MATERIAL PROVIDED —
•••

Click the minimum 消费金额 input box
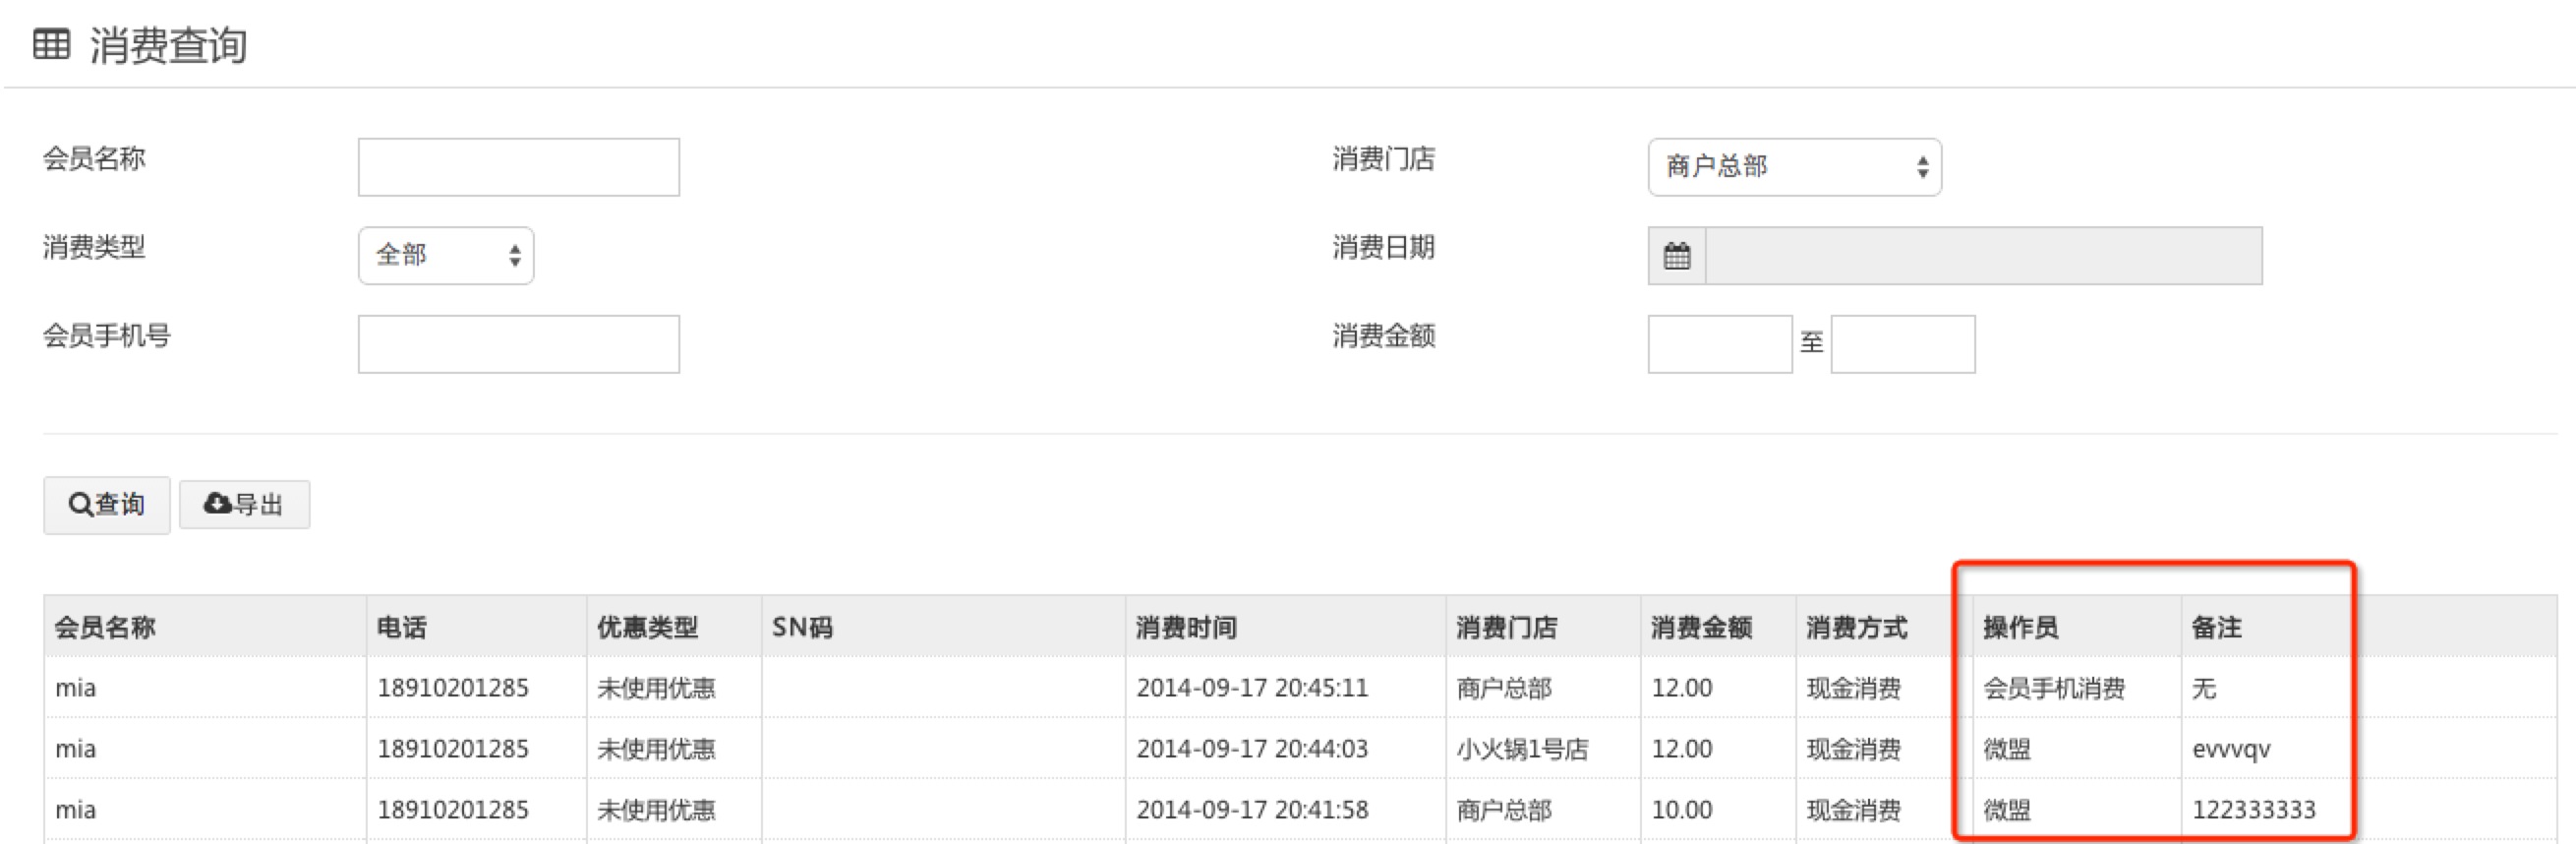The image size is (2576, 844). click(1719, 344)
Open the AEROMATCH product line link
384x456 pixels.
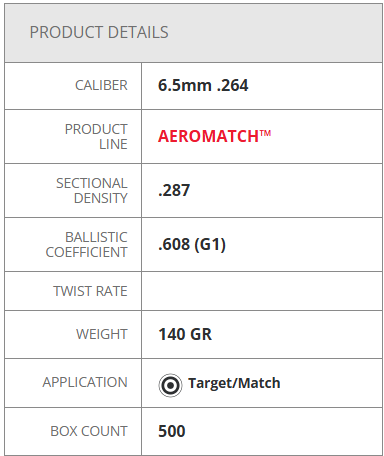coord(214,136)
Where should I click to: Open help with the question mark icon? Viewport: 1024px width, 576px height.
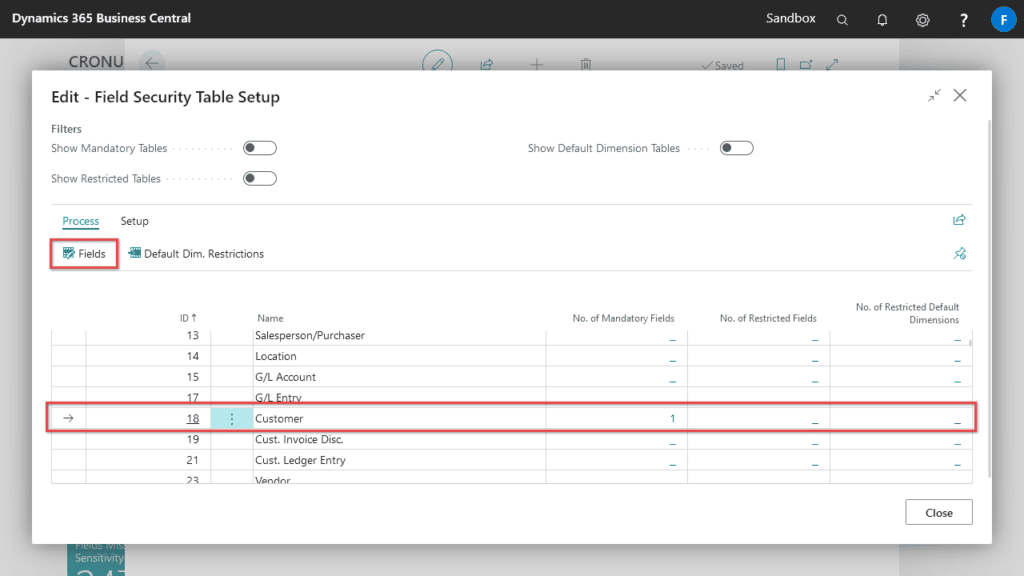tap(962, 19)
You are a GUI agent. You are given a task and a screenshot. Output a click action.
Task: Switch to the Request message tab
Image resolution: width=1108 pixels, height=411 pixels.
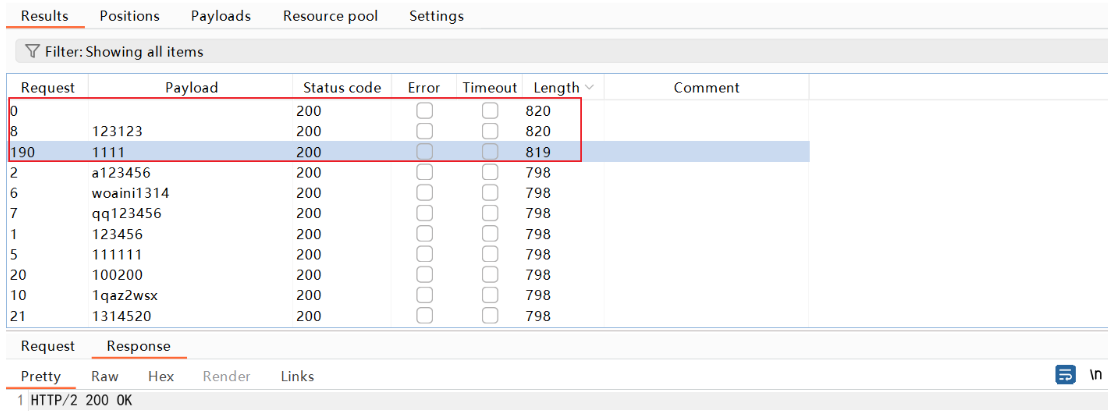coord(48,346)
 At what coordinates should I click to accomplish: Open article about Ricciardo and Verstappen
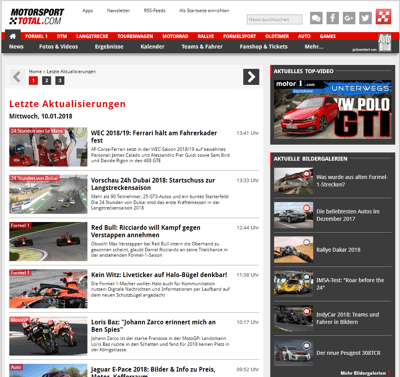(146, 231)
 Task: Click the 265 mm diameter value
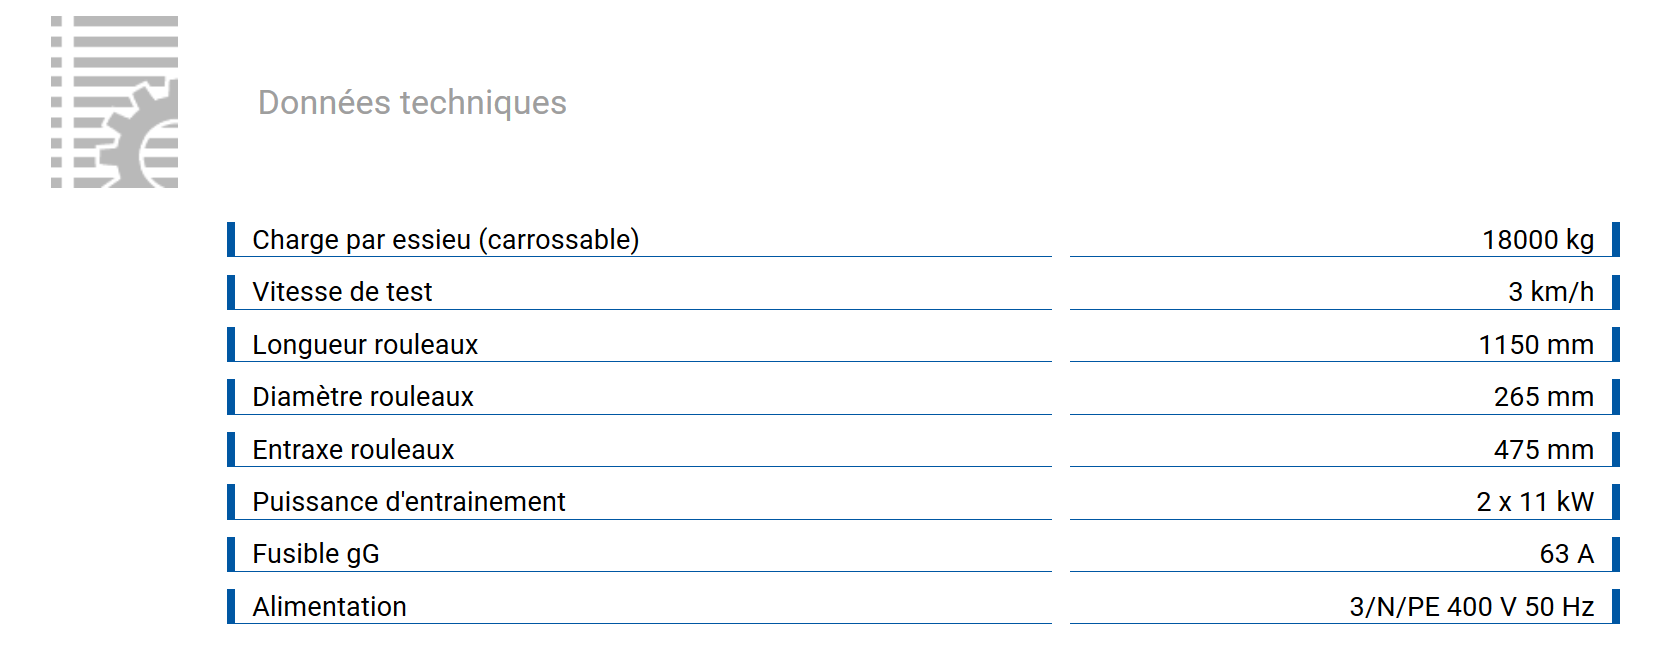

•••

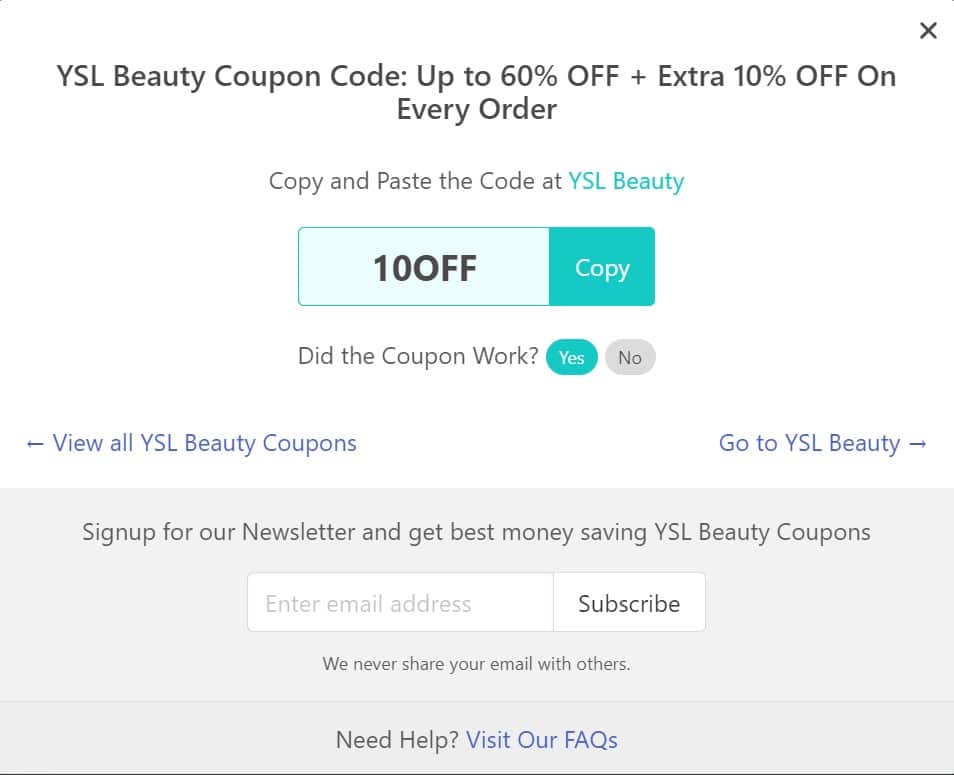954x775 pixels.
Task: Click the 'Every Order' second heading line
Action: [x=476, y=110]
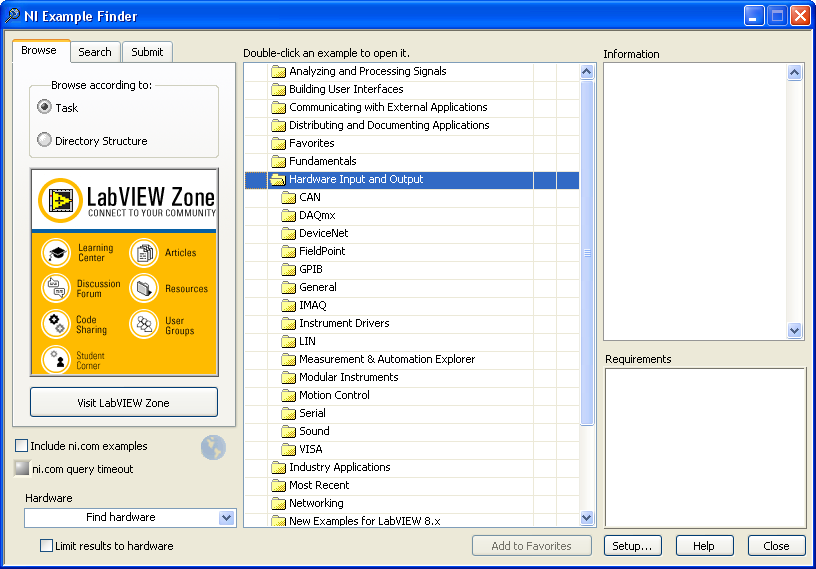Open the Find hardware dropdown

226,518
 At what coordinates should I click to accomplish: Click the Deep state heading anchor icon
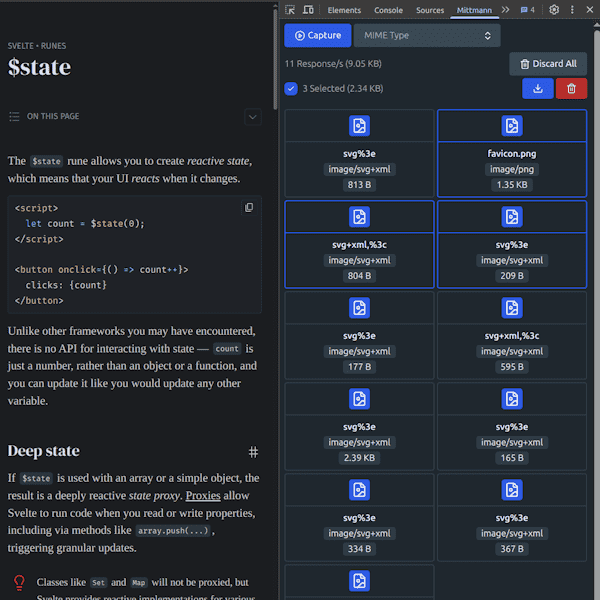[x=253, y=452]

•••

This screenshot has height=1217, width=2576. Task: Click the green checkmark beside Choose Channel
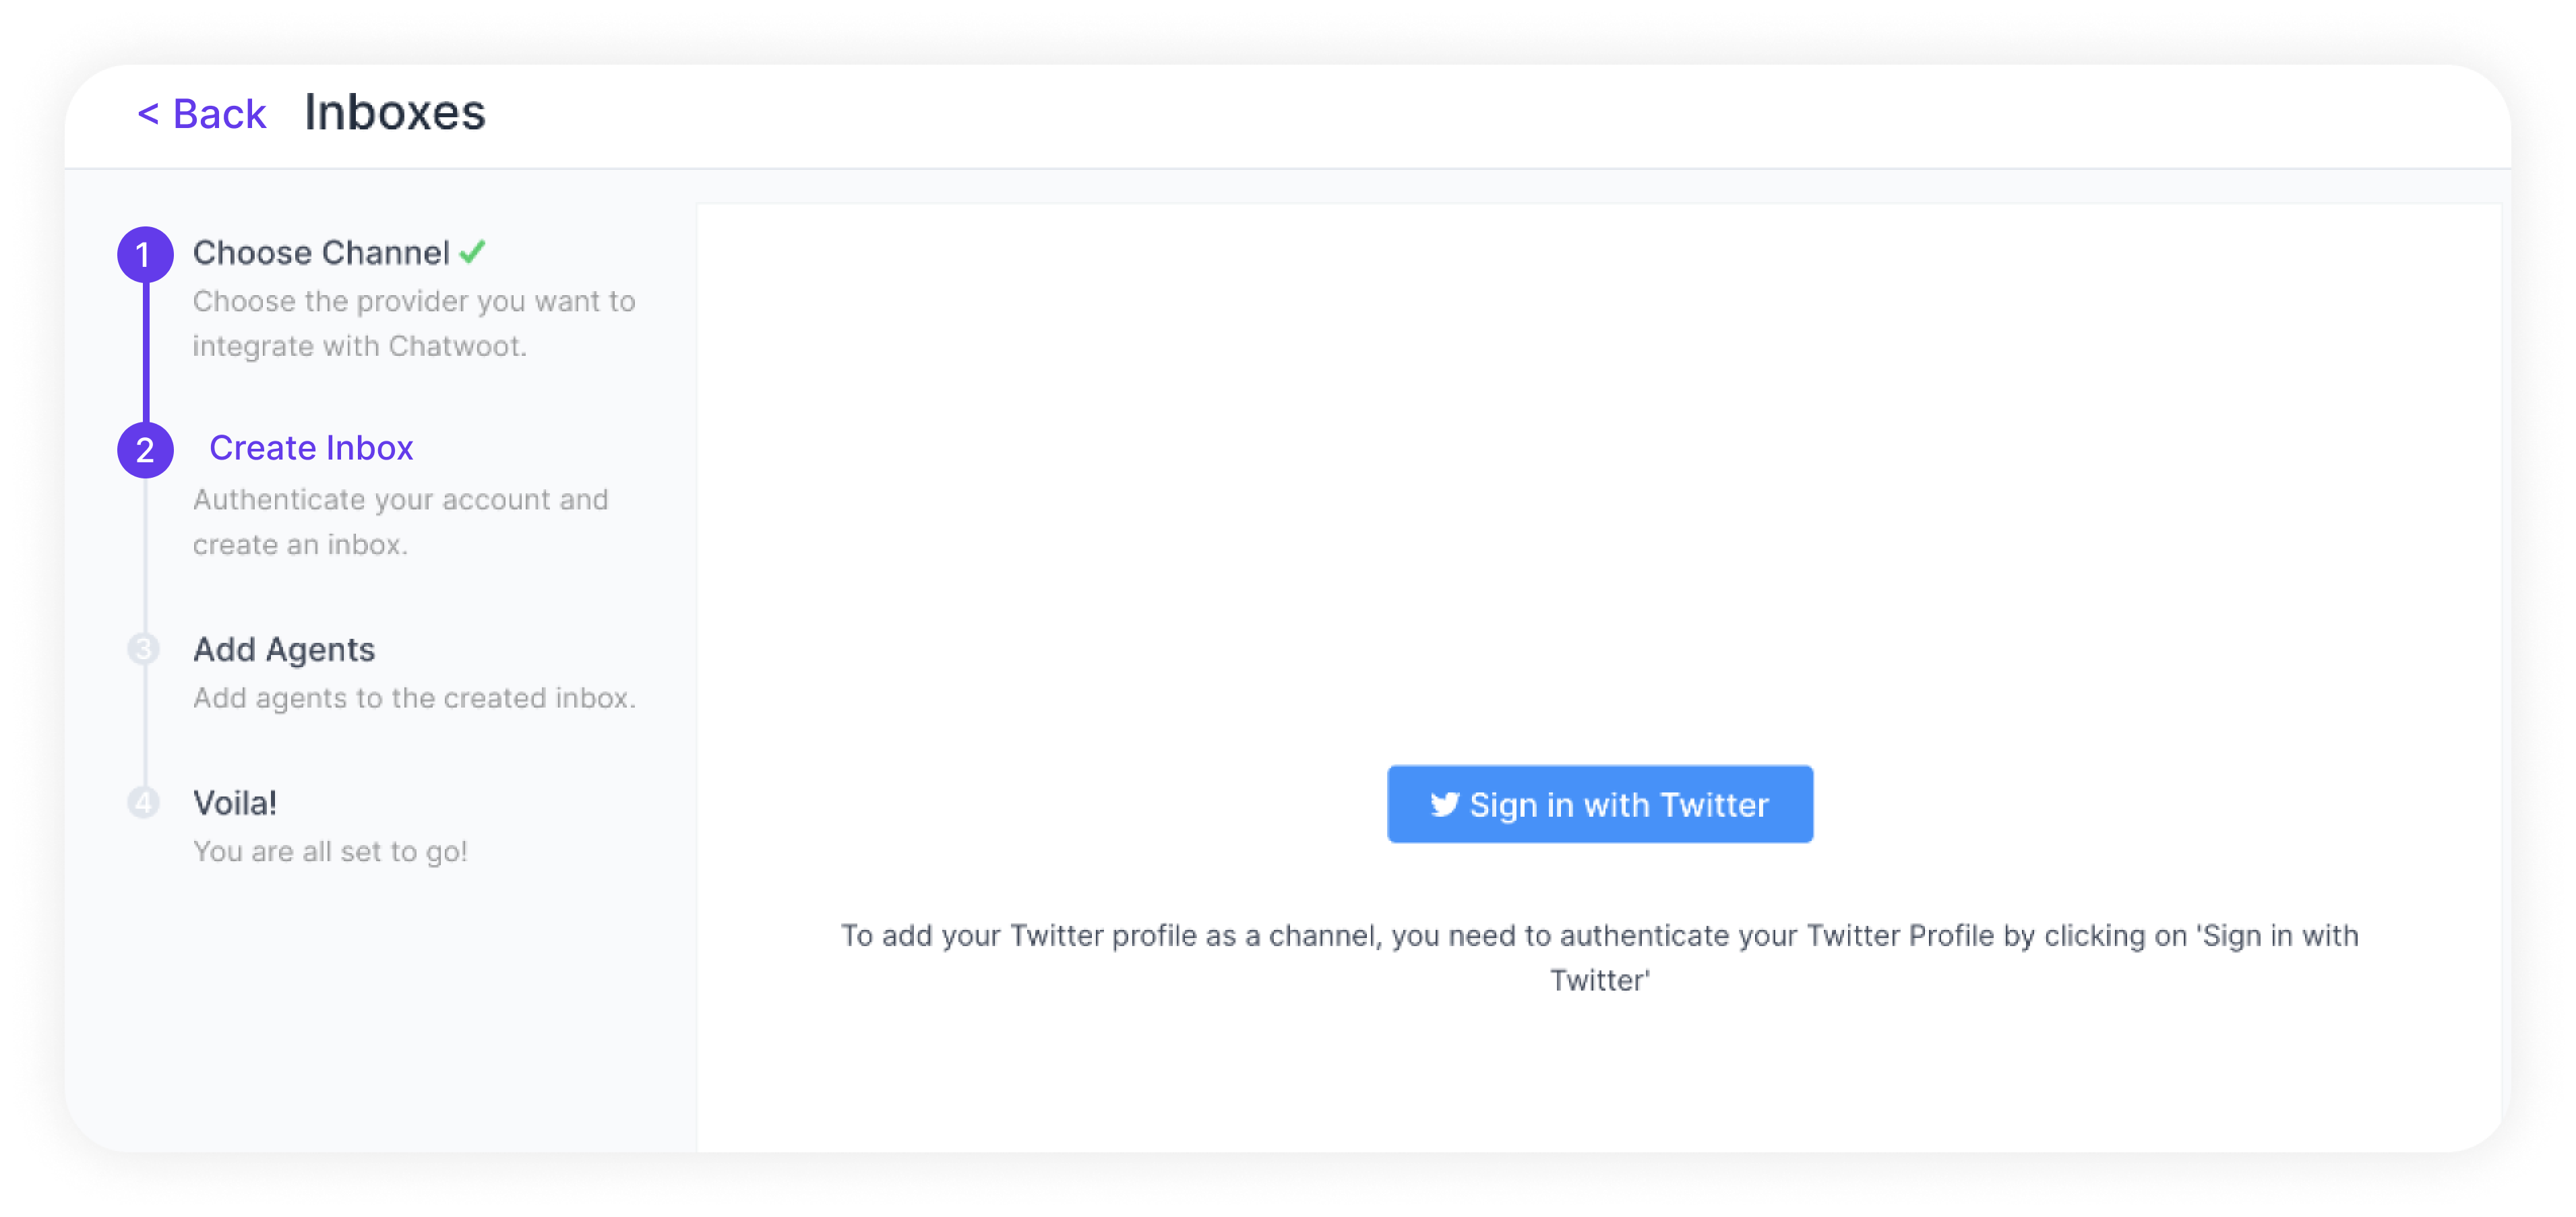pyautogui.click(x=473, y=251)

•••

INSTRUCTIONS FOR THE TASK — Although the records hold pictures, the copy must not; give again exactly the lines from the one with "Click the minimum 消费金额 input box" through the one with "Task: Click the 265 mm diameter value".

SOLUTION BELOW —
Click the minimum 消费金额 input box
The image size is (2576, 844). click(1719, 344)
Open the AEROMATCH product line link
384x456 pixels.
coord(214,136)
Where should I click to: Open help with the question mark icon? Viewport: 1024px width, 576px height.
tap(962, 19)
You are a GUI agent. You are given a task and a screenshot. Output a click action.
Task: Switch to the Request message tab
Image resolution: width=1108 pixels, height=411 pixels.
coord(48,346)
 At what coordinates should I click to accomplish: Open article about Ricciardo and Verstappen
(146, 231)
 Task: Click the 265 mm diameter value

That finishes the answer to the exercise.